[Saved data entries]
- - - - - - -
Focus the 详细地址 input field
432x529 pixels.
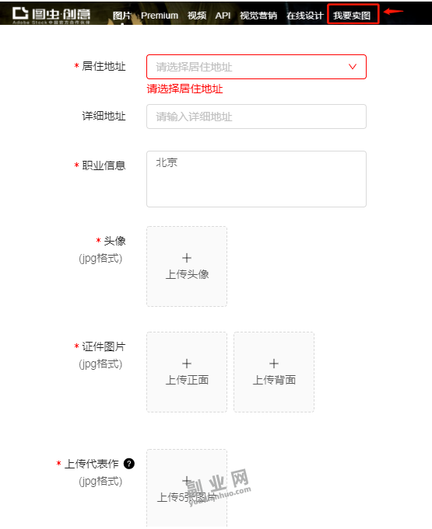pos(256,117)
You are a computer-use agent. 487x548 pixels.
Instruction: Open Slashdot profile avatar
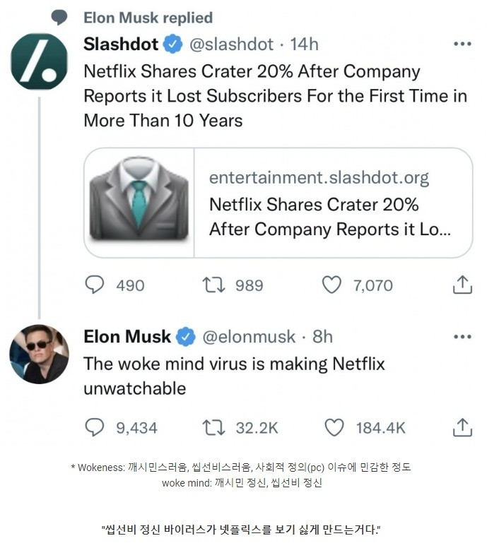pos(40,61)
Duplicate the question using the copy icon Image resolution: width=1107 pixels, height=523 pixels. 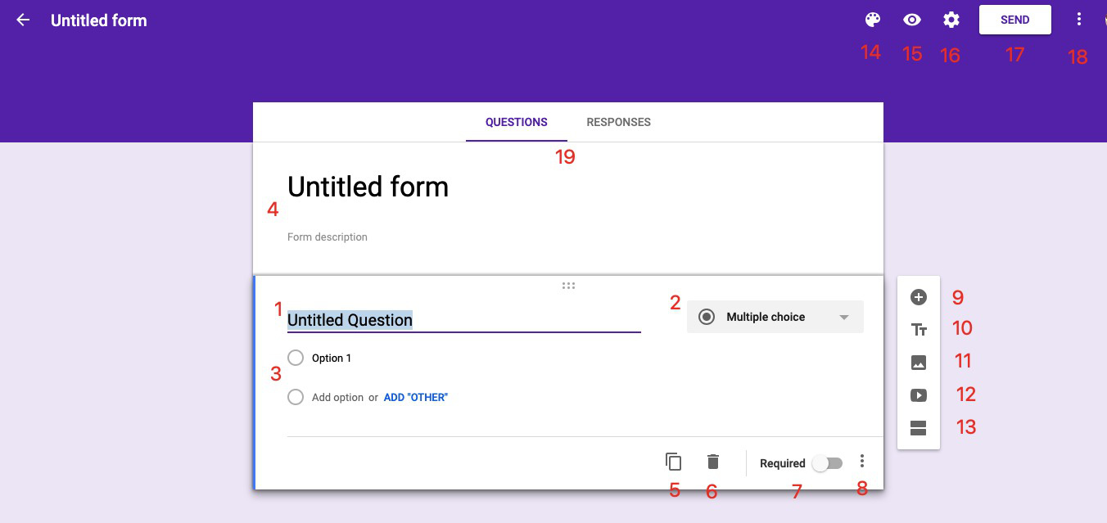coord(672,462)
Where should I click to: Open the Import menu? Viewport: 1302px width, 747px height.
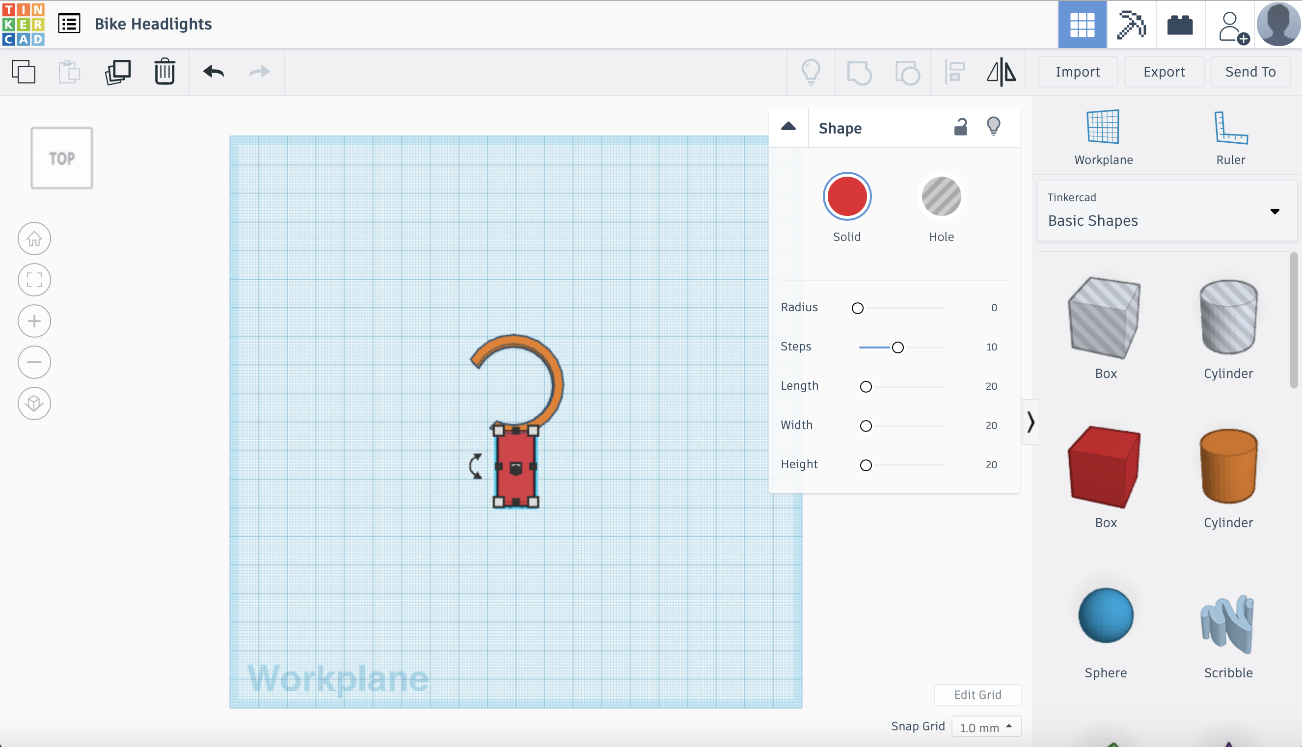pyautogui.click(x=1077, y=71)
- - - - - - -
**Exercise aim**
Set down only the lines running from the line with "Where should I" to the end of the entries, inclusive; omit every picture.

**Completed exercise**
Where should I click to: Open the Import menu? Viewport: 1302px width, 747px height.
pyautogui.click(x=1077, y=71)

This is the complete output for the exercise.